Data extracted from a collection
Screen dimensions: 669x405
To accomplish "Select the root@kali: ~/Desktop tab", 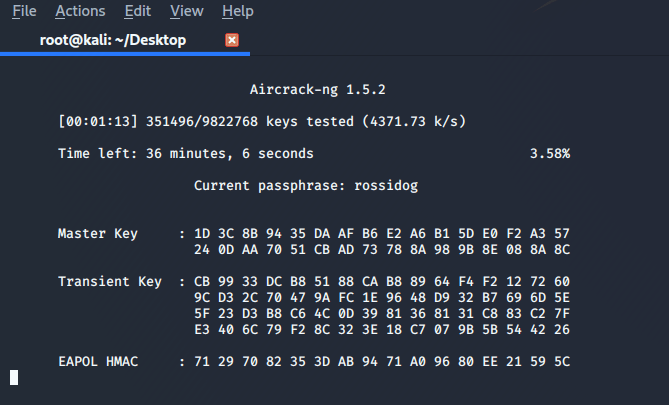I will 112,40.
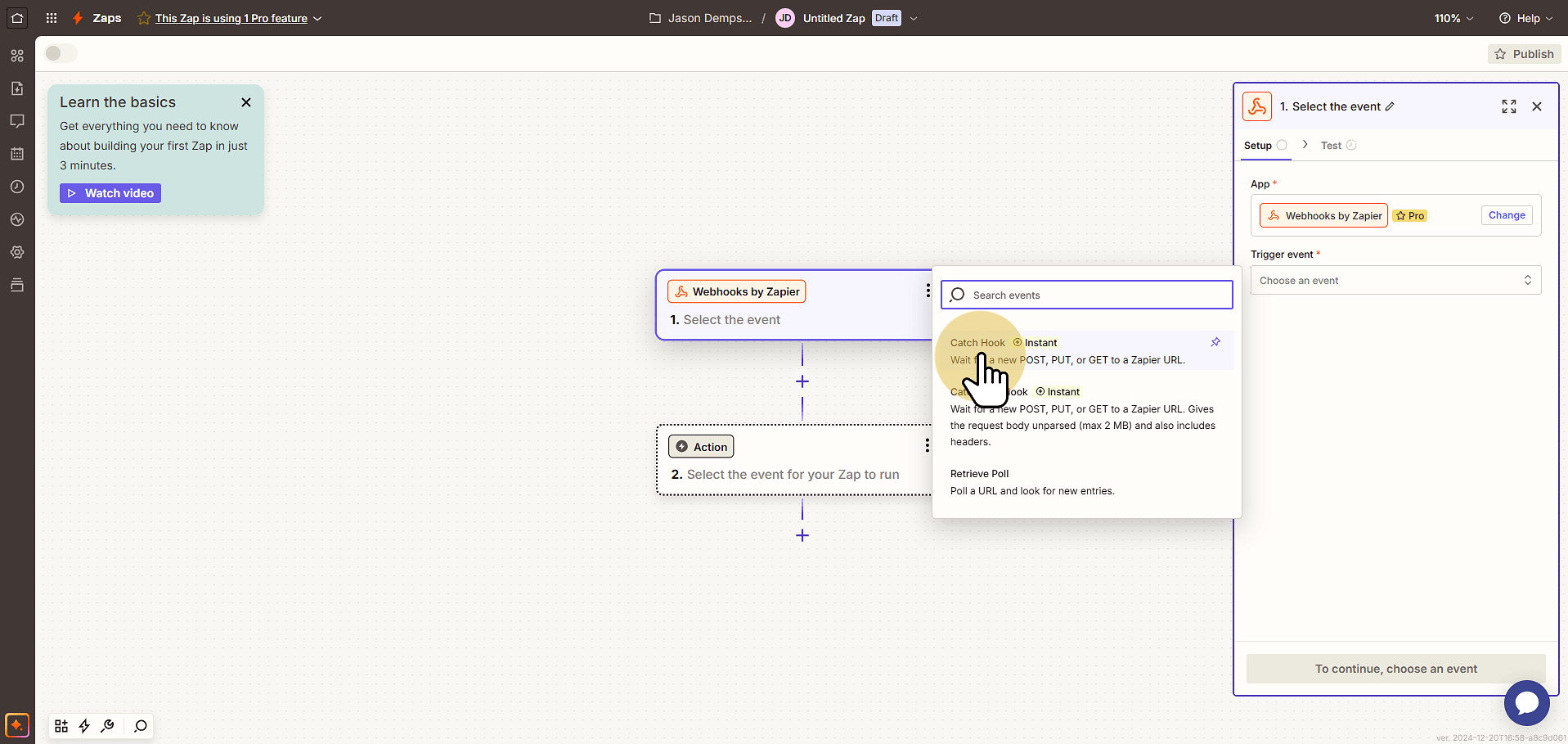Toggle the Zap on/off switch
Image resolution: width=1568 pixels, height=744 pixels.
(61, 53)
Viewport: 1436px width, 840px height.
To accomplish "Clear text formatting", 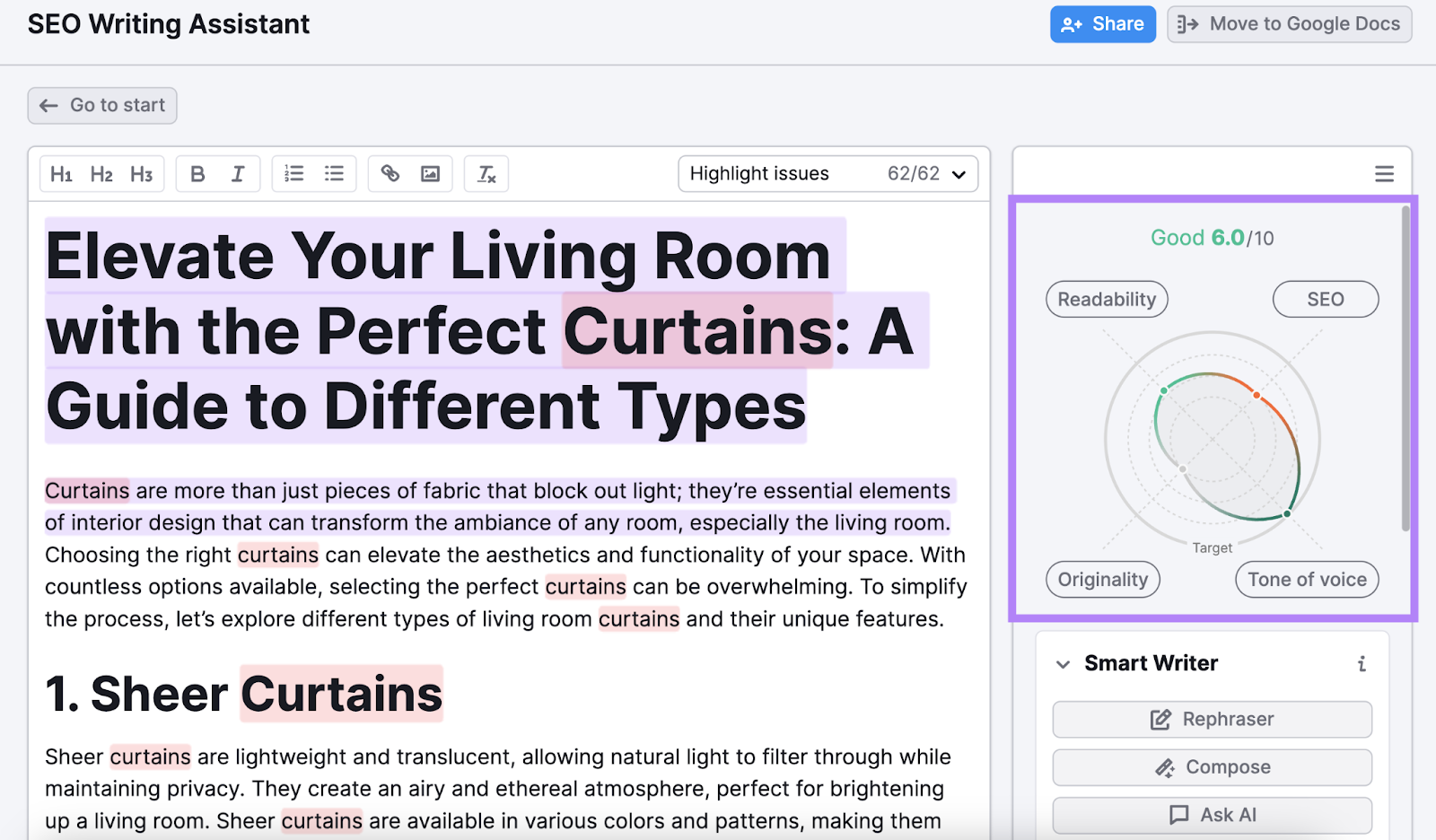I will 486,174.
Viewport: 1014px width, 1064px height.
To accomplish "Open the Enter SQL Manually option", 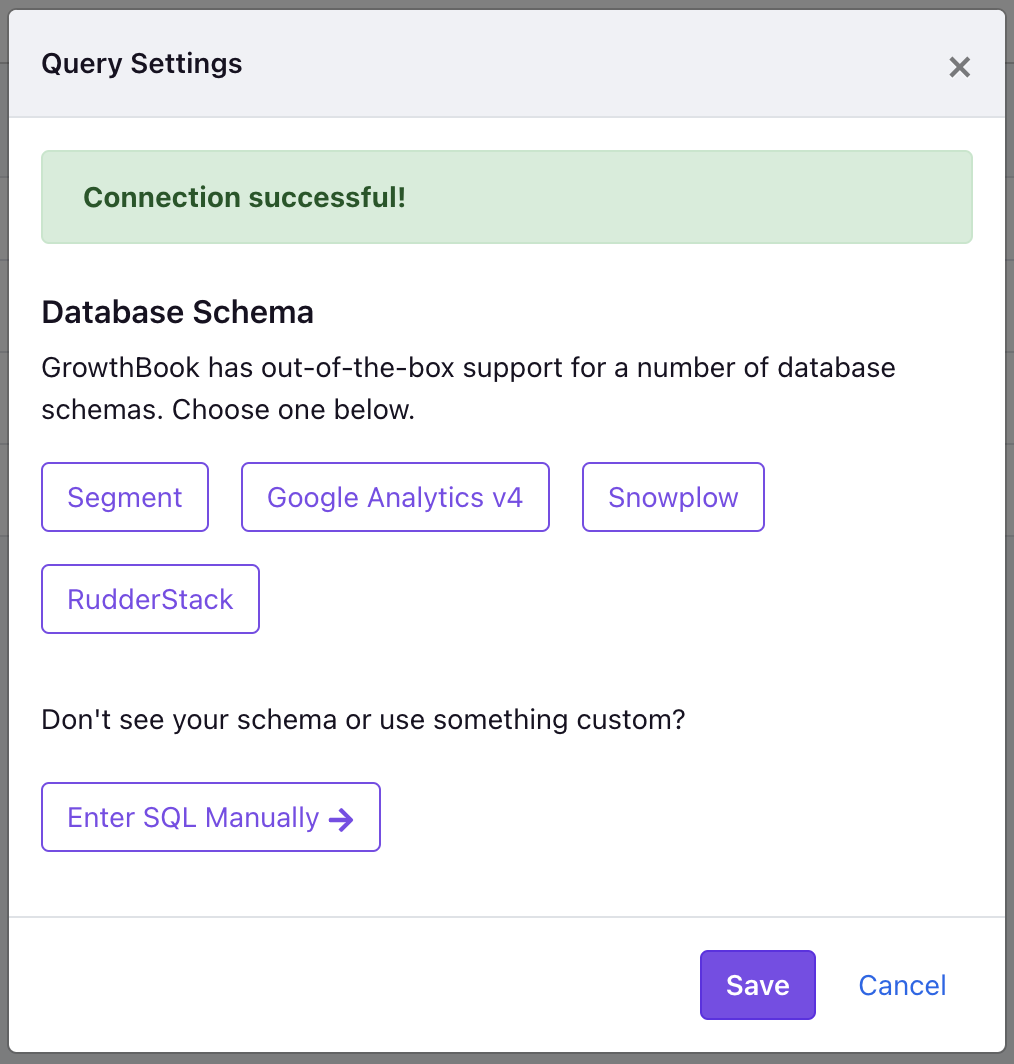I will point(210,817).
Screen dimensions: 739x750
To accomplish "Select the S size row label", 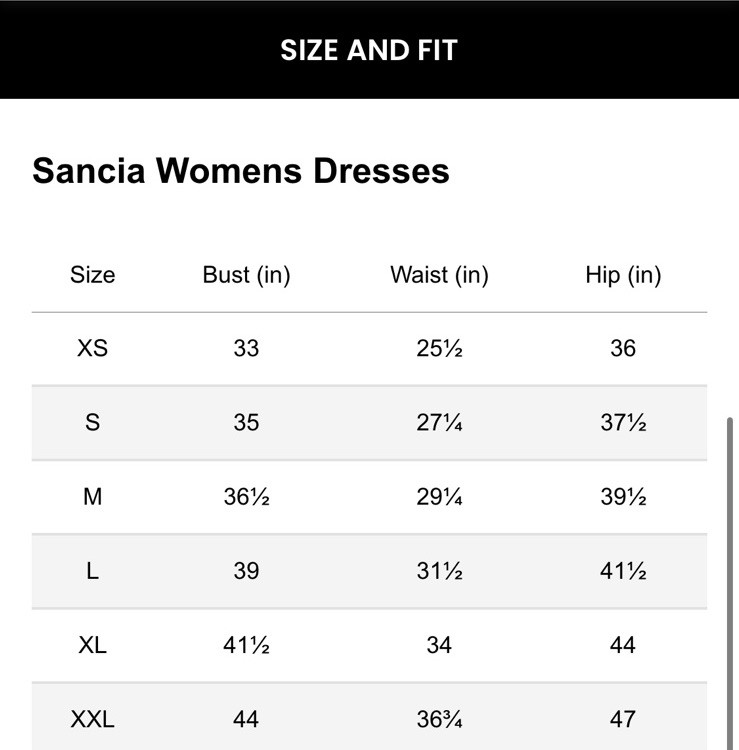I will tap(92, 422).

• **Task item**: Nothing but a number should be given for this: how many lines in the entries above contain "dimensions"?

• **Response area**: 2